In Search of Brand-Name Nostalgia

In his book, The Late Age of Print: Everyday Book Culture from Consumerism to Control, Ted Striphas discusses the effects bar coding has on the job of an Amazon "picker":

"Still, there's a potentially more pernicious side to Amazon.com's use of the ISBN and Bookland EAN coding schemes. Not only do they allow the company to coordinate complex operations inside its order-fulfillment centers but they empower management to monitor worker productivity to an astonishing degree. Its implementation of these everday - often unnoticed - commodity codes has resulted in a workplace increasingly suspicious of and hostile to living labor."

This got me thinking about the popularity of a show like American Pickers. Part of the appeal of Mike and Frank is that they are portrayed as self-employed free agents who eschew the Interstates for the "backroads" of America searching for "rusty gold." The real joy of their job comes when they are "freestyling" and left to make it or break it on their own instincts.
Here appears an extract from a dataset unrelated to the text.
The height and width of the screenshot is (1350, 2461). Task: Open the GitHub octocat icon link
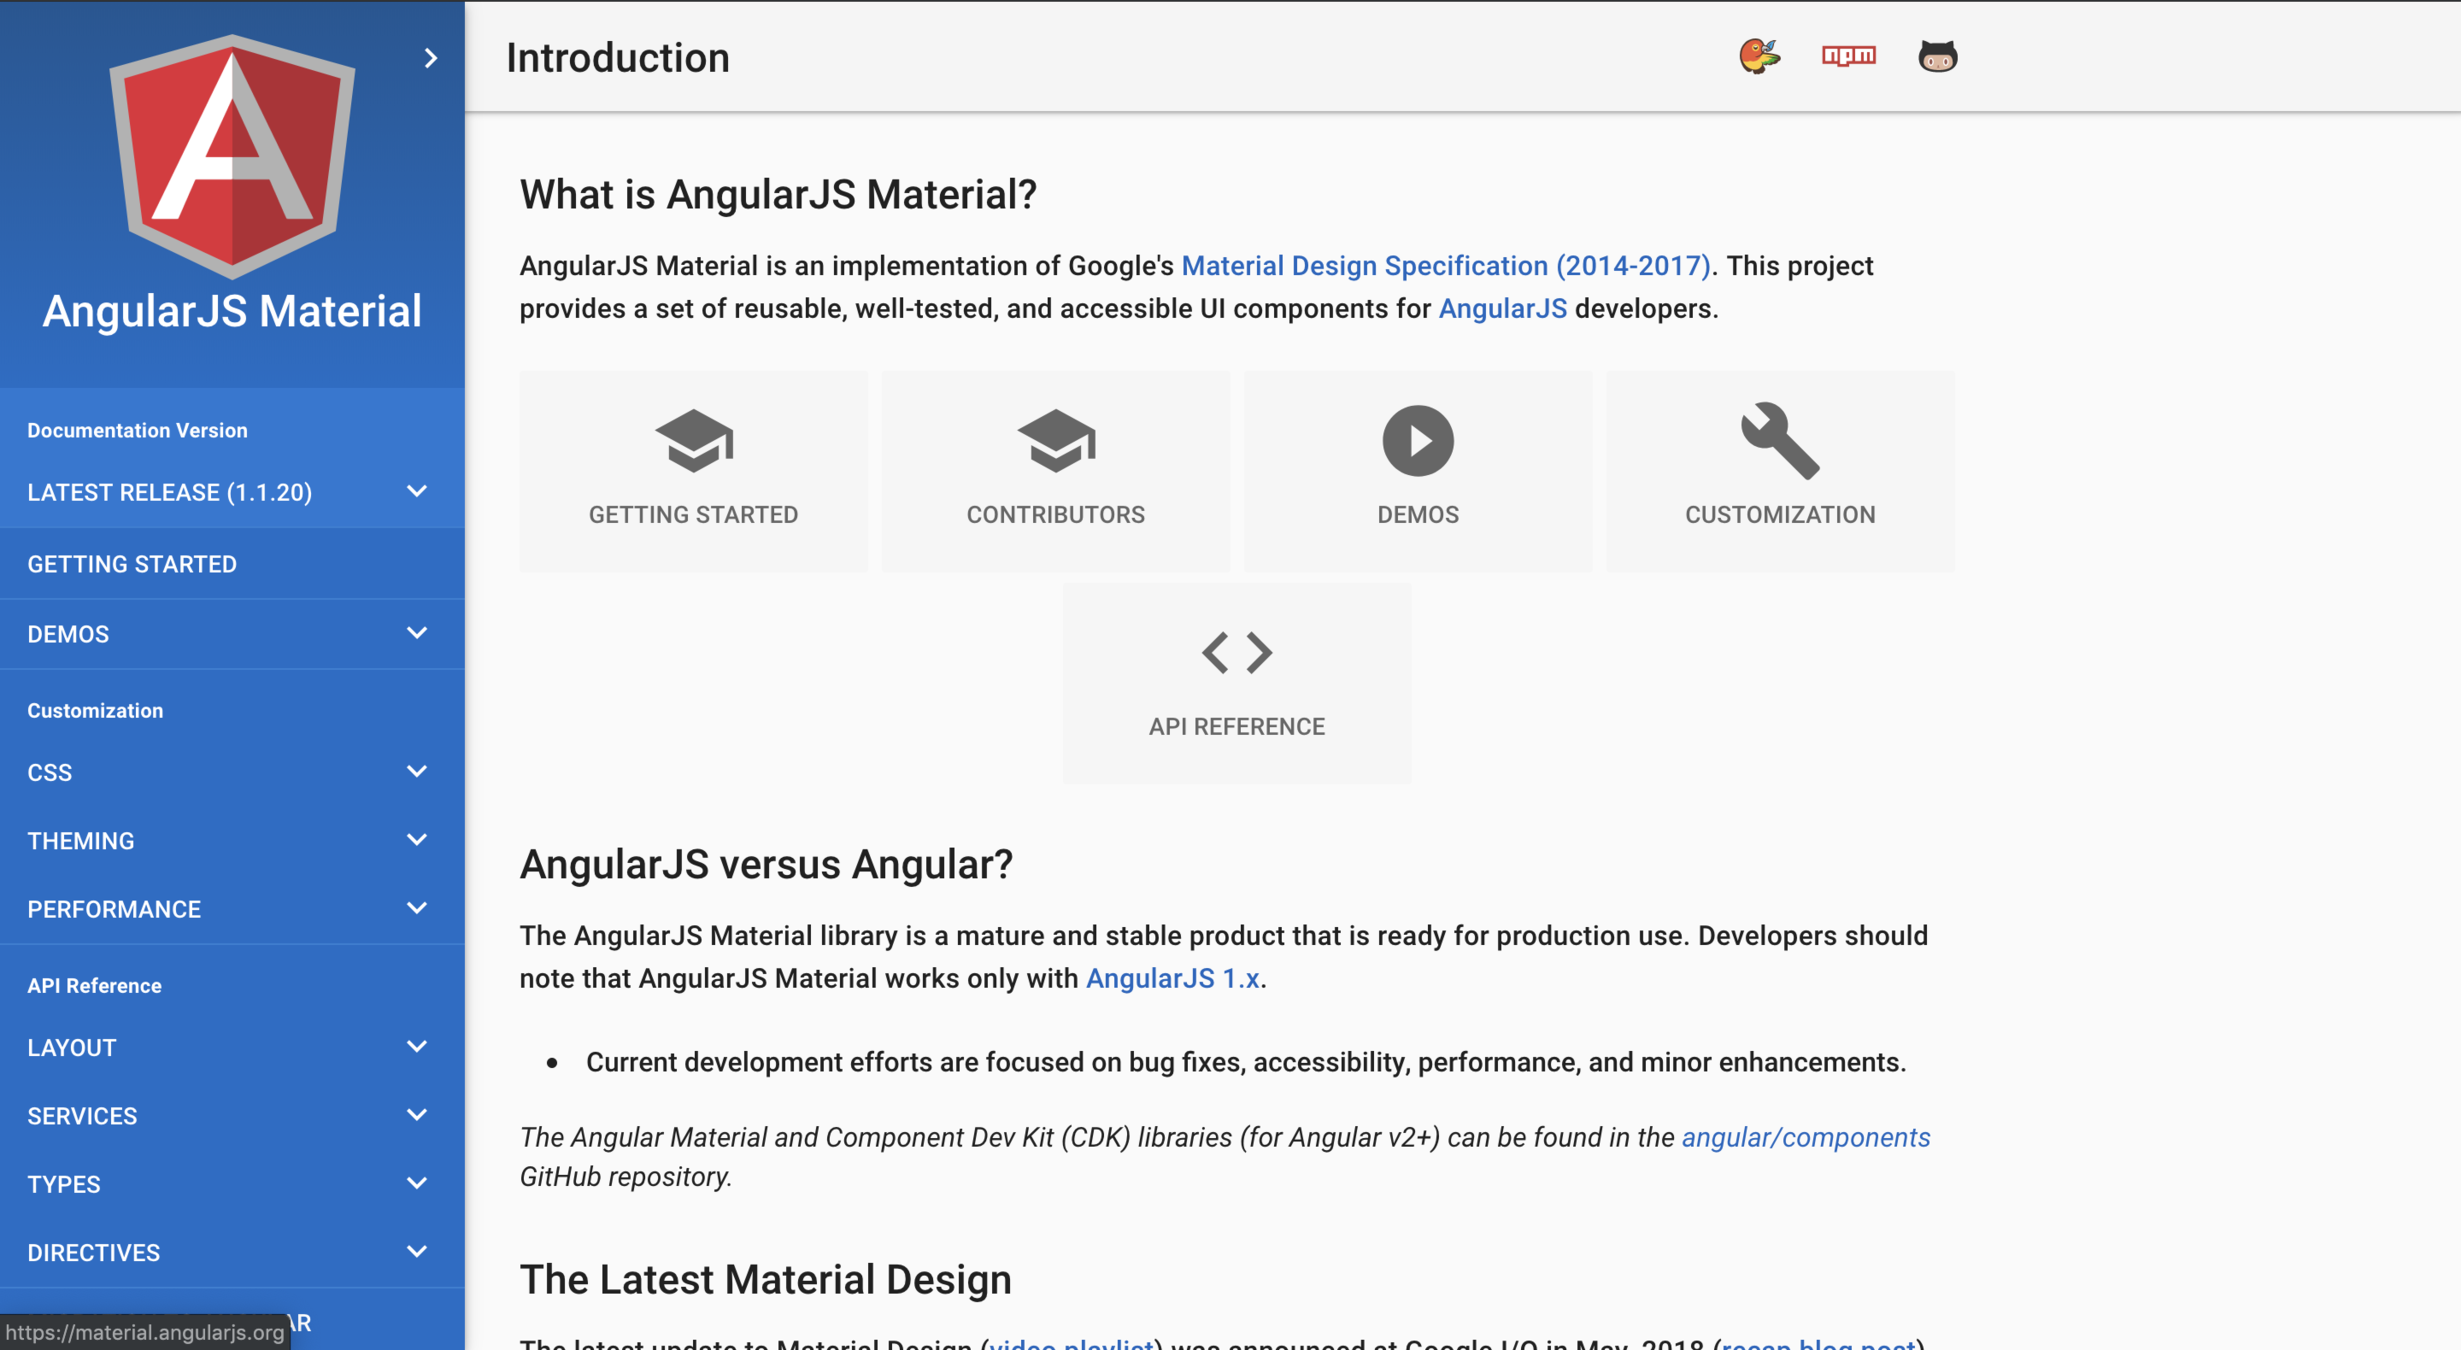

Their deals are made with haggling and a handshake, not a contractual agreement. They deal not in identically packaged products but instead those items that "pop" and "speak" to them. An item with a unique story or history. A piece of industrial folk art for example.

Of course this is all bullshit. Mike and Frank work for a huge media corporation. They rely on GPS surviellance and multi-media networking in order to locate "honey holes." There are reams of waivers and other paperwork signed off camera. To say nothing of the fact that they are plucking the low-hanging fruit of a number of dead or dying industries and picking clean the corpse of the labor of those industries.

Yet it is the illusion of freestyling and the nostalgia for dead industry that draw in eyeballs, stimulate renewed interest in the consumption of repackaged and recycled brand names, and sell advertising time. This is the aura in the digital age of information and the mass media.